Mayıs ayında biraz daha hırpalayıcı etkiler var. Mayıs’ın ilk yarısı daha rahat ve akıcı ama 15 Mayıs civarındaki günlerden itibaren sert ve şiddetli etkiler devrede olacak. Mayıs’ın 20’lerinden sonrası hayli stresli!

Haziran ayında olumlu ve akıcı enerjiler ağırlıkta. İnsan ilişkileri bakımından daha iyi bir dönem diyebiliriz. Temmuz ayının ilk yarısında da öyle; ama Temmuz ayının ikinci yarısı hayli stresli! Sert ve şiddetli eylemlere açık bir zaman dilimi. Özel ilişkilerde de şartları zorlamasak iyi ederiz bu tarihler civarında. Ağustos ayı başlarında ekonomik anlamda stresler var. Ama henüz çok problematik değil. Özel ilişkiler, eğlenceli aktiviteler bağlamında ise olumlu enerjiler devrede olacak. Bir genelleme yaparak, ay sonlarına kadar olumlu bir atmosfer hakim diyebiliriz.

Eylül ayı başlarında daha rahat ilerleyebiliriz, ama ay ortalarından itibaren zorlanma başlıyor. 13 Eylül 2015 tarihinde 20 derece Başak burcunda bir güneş tutulması gerçekleşiyor. Bu tutulma 28 derece Başak’taki Juno isimli asteroid ile kavuşuyor.

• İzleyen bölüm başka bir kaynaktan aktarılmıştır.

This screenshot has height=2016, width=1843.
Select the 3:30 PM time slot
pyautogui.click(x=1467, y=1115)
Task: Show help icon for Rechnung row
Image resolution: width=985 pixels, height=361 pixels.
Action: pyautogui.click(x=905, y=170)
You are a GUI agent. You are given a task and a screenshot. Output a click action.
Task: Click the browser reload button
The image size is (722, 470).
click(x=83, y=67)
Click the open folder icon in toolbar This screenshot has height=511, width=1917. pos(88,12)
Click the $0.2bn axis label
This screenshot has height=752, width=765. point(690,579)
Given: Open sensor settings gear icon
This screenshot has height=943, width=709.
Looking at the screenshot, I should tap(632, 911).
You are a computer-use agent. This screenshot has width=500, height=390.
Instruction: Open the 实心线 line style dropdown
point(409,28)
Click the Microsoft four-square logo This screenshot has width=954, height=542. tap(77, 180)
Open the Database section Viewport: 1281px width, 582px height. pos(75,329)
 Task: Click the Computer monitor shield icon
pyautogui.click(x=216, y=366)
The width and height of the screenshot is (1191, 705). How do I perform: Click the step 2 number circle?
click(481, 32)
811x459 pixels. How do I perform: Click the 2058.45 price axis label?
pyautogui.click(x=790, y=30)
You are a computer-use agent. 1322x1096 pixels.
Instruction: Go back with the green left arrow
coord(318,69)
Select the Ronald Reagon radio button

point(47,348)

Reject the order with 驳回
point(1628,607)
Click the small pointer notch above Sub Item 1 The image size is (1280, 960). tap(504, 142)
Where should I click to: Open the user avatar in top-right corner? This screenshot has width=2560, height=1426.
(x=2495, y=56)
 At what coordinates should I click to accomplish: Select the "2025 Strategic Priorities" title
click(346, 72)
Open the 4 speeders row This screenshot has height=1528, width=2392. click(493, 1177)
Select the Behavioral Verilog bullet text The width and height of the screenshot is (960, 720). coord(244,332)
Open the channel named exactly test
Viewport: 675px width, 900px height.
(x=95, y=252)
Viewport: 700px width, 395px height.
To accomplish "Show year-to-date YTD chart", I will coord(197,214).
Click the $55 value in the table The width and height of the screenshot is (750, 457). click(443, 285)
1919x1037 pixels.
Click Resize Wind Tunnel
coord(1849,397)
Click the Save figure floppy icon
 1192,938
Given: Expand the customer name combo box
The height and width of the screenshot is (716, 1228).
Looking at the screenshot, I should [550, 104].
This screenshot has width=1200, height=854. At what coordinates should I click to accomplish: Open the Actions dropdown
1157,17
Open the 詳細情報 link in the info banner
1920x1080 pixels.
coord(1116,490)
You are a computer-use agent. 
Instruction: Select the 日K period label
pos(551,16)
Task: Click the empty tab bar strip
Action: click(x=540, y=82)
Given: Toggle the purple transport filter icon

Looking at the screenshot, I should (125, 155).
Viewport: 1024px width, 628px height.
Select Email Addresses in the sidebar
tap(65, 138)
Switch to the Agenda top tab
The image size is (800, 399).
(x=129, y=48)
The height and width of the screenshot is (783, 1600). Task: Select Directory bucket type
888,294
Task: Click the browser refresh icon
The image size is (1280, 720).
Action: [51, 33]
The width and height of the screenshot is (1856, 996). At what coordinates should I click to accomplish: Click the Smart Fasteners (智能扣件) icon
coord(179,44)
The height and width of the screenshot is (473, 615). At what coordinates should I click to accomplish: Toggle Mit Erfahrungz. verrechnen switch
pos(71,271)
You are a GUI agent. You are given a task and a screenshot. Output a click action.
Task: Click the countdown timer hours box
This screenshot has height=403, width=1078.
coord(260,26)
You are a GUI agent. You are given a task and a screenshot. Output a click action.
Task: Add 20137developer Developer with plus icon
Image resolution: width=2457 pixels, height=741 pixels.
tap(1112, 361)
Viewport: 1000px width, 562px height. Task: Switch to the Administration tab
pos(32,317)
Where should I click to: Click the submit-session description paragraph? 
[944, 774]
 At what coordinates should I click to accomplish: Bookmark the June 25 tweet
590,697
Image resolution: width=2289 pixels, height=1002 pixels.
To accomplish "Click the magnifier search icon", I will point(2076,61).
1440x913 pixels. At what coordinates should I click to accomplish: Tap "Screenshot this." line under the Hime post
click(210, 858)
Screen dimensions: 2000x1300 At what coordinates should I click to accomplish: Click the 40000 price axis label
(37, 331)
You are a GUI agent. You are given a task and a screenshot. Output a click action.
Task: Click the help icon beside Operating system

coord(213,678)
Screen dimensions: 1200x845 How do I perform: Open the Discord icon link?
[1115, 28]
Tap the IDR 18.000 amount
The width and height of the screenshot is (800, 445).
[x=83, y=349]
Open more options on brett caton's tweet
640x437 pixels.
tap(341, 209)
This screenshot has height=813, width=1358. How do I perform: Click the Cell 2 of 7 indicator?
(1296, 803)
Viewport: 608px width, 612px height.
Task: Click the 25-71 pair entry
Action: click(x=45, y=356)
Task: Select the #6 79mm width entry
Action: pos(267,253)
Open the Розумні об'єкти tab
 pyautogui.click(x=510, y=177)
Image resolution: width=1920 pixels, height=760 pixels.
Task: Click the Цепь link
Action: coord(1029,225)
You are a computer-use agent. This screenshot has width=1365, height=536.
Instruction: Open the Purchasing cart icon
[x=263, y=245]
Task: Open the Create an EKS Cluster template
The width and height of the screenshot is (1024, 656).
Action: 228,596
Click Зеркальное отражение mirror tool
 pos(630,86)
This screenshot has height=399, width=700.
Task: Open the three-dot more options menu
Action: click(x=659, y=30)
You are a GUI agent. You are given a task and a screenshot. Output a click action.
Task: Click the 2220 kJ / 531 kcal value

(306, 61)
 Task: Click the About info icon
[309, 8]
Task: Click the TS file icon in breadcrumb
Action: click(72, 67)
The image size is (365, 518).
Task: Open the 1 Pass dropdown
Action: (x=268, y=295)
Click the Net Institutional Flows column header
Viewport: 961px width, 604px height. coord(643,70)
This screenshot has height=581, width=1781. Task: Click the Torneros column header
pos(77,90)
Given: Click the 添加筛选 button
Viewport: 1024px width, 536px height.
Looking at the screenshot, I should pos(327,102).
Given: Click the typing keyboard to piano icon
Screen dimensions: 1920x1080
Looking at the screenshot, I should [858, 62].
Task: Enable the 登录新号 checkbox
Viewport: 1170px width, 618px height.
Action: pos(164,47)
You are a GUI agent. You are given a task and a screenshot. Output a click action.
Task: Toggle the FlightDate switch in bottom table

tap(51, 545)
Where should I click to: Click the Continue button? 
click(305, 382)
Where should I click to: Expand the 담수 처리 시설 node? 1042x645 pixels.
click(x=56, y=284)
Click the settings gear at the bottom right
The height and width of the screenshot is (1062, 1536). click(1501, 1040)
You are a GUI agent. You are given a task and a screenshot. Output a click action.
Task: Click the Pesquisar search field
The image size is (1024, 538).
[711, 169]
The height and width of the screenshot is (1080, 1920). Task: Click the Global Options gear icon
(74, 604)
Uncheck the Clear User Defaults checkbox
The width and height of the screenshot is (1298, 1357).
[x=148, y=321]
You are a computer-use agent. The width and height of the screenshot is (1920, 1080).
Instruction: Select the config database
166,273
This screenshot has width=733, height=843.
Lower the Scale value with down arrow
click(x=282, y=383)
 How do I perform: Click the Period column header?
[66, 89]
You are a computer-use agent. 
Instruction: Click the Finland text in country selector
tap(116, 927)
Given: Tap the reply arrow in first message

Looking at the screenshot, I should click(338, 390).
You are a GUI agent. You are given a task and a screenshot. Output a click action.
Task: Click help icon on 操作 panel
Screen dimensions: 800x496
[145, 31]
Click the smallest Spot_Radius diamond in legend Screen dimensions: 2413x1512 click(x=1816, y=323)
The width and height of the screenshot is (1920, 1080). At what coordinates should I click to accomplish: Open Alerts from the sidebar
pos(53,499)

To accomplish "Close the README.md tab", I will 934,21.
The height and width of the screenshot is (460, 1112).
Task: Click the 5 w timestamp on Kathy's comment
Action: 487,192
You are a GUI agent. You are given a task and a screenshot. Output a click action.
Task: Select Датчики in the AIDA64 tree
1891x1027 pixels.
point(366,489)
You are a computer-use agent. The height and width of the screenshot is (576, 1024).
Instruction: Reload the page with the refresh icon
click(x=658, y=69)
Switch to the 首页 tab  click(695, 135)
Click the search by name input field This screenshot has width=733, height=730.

Çalışma koşulları, güvenlik sorunları, cinsel ilişkilerde titizlik, hijyen ve sağlık sorunları dikkat çekebilir bu dönemde. Tutulma serisi 18 Kuzey: Kazalara ve hastalıklara açık, hayli gergin bir tutulma ailesinden! Ay’ın 20’li tarihlerinde zorlu gezegen açıları var. 28 Eylül’de Koç burcunda tam ay tutulması gerçekleşiyor. Dörtlü tam tutulma serisinin sonuncusu. Özel ilişkiler açısından hayli zorlu zamanlarda olabiliriz. Politik ve ekonomik açıdan da öyle…

Ekim ayında finansal açıdan yanılgılara ve yanlış kararlara açığız. Dikkatli adımlar atmak gerekiyor. Büyük risklere girmek açısından uygun bir zamanda değiliz. Ama Ekim’in 20’li tarihlerinde olumlu etkiler var. İstifade edebiliriz. Özellikle 25 Ekim civarında. Ekonomik anlamda zorlu bir sürece girmiş olacak isek de Kasım ayı içerisinde destek bulacağımız, olumlu gelişmeler yakalayabileceğimiz tarihler mevcut. Kasım ayının ilk yarısında özellikle; mesela 13 Kasım civarındaki günlerde. Kasım sonlarına doğru ise işler zorlaşıyor. Aralık ayının ilk yarısı hayli zorlu gözüküyor. Stresli, sert çıkışlara yöneltebilecek, piyasaları zora sokabilecek geçişler var. Aralığın ikinci yarısında ise destekleyici, olumlu gelişmeler yakalayabiliriz. Özellikle de ayın 20’li tarihlerinden itibaren…

Keyifli, sağlıklı ve mutlu bir yıl dileğiyle!